▶ _PROBLEM REQUIREMENTS_: Return exactly the span of lines in the following data that opens with the line containing "О компании (739, 44)" and closes with the line containing "A big thank". Include nothing else.

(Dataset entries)
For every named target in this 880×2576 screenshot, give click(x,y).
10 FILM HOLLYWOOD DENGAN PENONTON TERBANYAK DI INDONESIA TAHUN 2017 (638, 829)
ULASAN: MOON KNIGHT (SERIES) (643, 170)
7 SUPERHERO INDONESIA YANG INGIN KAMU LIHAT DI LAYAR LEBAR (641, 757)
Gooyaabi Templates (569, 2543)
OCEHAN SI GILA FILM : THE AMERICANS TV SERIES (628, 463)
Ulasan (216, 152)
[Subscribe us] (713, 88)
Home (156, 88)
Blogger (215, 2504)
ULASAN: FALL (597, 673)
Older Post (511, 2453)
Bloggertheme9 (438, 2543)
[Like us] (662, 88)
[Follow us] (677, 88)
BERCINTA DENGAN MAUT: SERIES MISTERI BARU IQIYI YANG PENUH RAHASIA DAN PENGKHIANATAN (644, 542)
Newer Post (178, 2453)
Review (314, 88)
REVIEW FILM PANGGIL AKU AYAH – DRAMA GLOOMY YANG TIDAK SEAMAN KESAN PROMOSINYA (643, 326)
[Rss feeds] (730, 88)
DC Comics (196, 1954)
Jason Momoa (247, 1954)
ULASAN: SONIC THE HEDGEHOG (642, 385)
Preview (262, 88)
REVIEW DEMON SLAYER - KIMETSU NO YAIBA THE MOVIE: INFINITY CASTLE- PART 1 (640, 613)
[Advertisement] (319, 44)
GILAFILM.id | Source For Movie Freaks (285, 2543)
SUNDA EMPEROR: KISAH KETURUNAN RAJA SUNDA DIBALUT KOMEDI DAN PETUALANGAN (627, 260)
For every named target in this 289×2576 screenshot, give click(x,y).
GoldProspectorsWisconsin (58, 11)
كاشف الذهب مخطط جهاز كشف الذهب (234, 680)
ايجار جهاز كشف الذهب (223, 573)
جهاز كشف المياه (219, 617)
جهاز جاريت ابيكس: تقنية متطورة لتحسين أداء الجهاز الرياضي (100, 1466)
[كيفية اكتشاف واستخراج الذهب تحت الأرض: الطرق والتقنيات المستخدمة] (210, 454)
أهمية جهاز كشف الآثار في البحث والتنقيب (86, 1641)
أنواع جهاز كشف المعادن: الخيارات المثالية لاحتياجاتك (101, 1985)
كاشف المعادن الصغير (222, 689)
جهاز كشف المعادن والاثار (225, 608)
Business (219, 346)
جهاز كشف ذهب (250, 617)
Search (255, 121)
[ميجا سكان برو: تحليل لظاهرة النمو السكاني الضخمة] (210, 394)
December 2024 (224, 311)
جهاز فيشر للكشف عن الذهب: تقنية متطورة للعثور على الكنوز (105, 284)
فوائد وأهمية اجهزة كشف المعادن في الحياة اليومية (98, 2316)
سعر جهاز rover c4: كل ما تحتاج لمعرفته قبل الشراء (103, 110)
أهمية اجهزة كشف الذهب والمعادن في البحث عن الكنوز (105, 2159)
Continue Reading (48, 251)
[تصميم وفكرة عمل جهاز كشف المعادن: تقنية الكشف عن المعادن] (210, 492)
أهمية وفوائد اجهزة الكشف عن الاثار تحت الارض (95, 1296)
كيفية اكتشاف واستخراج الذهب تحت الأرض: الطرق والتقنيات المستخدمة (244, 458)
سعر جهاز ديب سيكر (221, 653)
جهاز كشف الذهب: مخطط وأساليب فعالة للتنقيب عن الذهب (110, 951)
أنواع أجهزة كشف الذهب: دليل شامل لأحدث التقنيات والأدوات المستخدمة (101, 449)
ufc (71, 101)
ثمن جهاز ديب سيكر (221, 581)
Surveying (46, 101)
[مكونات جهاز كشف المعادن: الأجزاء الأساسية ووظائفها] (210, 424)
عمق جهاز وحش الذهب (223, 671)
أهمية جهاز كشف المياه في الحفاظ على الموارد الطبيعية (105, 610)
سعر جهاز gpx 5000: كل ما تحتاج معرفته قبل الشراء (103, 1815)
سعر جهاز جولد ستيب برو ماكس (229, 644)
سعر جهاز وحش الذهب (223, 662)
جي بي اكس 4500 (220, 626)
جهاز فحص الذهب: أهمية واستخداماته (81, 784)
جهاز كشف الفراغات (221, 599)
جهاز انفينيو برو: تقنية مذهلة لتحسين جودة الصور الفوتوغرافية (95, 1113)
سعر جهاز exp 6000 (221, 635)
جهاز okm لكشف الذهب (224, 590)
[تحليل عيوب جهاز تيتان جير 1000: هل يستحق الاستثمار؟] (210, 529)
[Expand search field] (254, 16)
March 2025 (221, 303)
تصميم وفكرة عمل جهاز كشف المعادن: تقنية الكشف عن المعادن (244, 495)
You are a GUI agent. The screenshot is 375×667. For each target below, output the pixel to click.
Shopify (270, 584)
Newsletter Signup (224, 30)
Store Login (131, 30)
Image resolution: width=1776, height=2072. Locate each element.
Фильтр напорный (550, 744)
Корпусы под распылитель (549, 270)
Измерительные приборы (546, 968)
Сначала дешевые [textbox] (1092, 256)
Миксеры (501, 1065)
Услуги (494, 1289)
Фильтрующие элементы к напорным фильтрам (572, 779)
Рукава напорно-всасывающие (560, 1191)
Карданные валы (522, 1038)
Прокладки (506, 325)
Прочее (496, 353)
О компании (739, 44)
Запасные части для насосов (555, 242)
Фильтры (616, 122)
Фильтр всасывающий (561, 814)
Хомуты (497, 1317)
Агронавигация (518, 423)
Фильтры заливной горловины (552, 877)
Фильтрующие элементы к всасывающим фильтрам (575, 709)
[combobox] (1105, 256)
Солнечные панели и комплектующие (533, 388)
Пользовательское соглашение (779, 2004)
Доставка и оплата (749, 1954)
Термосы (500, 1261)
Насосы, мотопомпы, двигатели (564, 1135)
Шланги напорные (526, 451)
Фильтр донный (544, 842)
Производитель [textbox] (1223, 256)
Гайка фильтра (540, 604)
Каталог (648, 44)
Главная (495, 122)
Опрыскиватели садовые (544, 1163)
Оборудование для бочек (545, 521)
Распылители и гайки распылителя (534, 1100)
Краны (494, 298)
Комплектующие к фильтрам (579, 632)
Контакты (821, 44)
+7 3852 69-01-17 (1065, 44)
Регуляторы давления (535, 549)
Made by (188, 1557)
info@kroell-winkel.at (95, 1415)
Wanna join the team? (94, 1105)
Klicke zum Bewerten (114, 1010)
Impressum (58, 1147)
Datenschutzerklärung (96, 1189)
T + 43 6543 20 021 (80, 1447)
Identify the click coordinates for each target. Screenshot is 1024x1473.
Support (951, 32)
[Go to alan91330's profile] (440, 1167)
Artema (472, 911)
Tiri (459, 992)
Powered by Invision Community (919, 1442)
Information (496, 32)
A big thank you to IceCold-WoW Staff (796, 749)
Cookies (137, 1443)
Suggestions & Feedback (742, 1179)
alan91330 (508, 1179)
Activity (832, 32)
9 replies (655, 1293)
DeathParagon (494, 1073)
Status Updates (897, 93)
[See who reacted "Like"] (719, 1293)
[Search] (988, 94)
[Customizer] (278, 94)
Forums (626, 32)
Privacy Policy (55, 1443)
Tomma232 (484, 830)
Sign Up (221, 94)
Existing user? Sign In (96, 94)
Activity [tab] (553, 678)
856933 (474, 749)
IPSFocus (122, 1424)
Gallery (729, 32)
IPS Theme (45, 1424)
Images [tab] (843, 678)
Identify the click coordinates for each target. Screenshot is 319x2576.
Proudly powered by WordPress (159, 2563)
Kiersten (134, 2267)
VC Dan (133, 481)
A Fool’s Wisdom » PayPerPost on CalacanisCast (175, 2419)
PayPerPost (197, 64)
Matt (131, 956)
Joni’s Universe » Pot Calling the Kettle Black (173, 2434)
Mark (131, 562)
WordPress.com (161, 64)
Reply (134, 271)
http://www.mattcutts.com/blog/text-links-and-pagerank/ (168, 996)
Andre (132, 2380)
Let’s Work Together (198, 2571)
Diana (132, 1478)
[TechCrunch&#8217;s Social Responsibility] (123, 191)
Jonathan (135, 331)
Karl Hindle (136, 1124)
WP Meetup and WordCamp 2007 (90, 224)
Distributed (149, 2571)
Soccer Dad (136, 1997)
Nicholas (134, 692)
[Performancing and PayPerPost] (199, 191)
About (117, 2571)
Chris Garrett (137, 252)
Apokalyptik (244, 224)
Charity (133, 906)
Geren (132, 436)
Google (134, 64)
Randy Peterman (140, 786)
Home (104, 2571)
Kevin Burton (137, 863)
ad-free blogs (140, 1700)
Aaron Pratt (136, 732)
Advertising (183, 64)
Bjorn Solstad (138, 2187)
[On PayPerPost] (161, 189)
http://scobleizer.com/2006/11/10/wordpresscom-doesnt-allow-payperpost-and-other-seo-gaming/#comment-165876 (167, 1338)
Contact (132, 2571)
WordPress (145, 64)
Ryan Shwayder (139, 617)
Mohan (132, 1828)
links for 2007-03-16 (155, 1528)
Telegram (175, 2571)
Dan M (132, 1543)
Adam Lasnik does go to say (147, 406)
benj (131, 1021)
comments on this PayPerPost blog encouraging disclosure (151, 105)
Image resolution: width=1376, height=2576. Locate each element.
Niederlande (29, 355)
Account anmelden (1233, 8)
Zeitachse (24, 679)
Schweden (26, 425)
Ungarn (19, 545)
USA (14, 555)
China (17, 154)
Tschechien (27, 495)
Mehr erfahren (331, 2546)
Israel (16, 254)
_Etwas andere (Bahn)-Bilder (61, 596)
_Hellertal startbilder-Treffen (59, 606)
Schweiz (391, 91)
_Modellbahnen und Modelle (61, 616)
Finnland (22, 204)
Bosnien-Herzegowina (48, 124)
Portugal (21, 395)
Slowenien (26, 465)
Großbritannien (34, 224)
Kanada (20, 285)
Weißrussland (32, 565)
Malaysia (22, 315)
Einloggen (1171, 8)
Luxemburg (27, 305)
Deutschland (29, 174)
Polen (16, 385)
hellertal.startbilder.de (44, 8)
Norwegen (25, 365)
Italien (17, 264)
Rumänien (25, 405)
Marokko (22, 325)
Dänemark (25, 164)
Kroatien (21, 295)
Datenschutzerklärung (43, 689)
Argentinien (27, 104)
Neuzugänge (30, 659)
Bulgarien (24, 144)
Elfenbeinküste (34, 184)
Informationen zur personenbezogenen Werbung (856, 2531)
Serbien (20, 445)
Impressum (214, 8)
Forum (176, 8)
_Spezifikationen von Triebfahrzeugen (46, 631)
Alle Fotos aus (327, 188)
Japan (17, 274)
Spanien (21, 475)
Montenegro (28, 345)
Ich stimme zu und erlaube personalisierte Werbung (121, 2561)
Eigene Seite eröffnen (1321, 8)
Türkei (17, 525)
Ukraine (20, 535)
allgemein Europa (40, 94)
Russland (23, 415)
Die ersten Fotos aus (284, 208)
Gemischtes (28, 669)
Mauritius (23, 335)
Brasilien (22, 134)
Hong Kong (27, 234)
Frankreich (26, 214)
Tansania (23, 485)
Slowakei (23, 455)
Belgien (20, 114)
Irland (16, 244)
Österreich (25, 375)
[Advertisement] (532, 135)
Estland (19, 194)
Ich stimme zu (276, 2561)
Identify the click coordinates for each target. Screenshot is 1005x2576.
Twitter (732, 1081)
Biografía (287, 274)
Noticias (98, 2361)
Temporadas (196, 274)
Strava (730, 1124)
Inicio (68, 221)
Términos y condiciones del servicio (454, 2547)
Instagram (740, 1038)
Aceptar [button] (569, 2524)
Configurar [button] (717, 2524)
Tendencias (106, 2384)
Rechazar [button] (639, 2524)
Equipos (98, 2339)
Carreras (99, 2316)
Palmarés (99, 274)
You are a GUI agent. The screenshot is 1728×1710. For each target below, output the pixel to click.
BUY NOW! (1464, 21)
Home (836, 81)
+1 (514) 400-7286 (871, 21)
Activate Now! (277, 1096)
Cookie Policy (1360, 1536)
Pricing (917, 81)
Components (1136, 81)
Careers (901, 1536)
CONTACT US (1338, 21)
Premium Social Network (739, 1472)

▶ _PROBLEM SOLUTION_:
О компании (739, 44)
Запасные части для насосов (555, 242)
Фильтры (616, 122)
Фильтр всасывающий (561, 814)
Хомуты (497, 1317)
Агронавигация (518, 423)
Фильтры заливной горловины (552, 877)
Фильтрующие элементы к всасывающим фильтрам (575, 709)
[combobox] (1105, 256)
Солнечные панели и комплектующие (533, 388)
Пользовательское соглашение (779, 2004)
Доставка и оплата (749, 1954)
Термосы (500, 1261)
Насосы, мотопомпы, двигатели (564, 1135)
Шланги напорные (526, 451)
Фильтр донный (544, 842)
Производитель [textbox] (1223, 256)
Гайка фильтра (540, 604)
Каталог (648, 44)
Главная (495, 122)
Опрыскиватели садовые (544, 1163)
Оборудование для бочек (545, 521)
Распылители и гайки распылителя (534, 1100)
Краны (494, 298)
Комплектующие к фильтрам (579, 632)
Контакты (821, 44)
+7 3852 69-01-17 (1065, 44)
Регуляторы давления (535, 549)
Made by (188, 1557)
info@kroell-winkel.at (95, 1415)
Wanna join the team? (94, 1105)
Klicke zum Bewerten (114, 1010)
Impressum (58, 1147)
Datenschutzerklärung (96, 1189)
T + 43 6543 20 021 (80, 1447)
Identify the click coordinates for each target. Screenshot is 1024x1473.
Support (951, 32)
[Go to alan91330's profile] (440, 1167)
Artema (472, 911)
Tiri (459, 992)
Powered by Invision Community (919, 1442)
Information (496, 32)
A big thank you to IceCold-WoW Staff (796, 749)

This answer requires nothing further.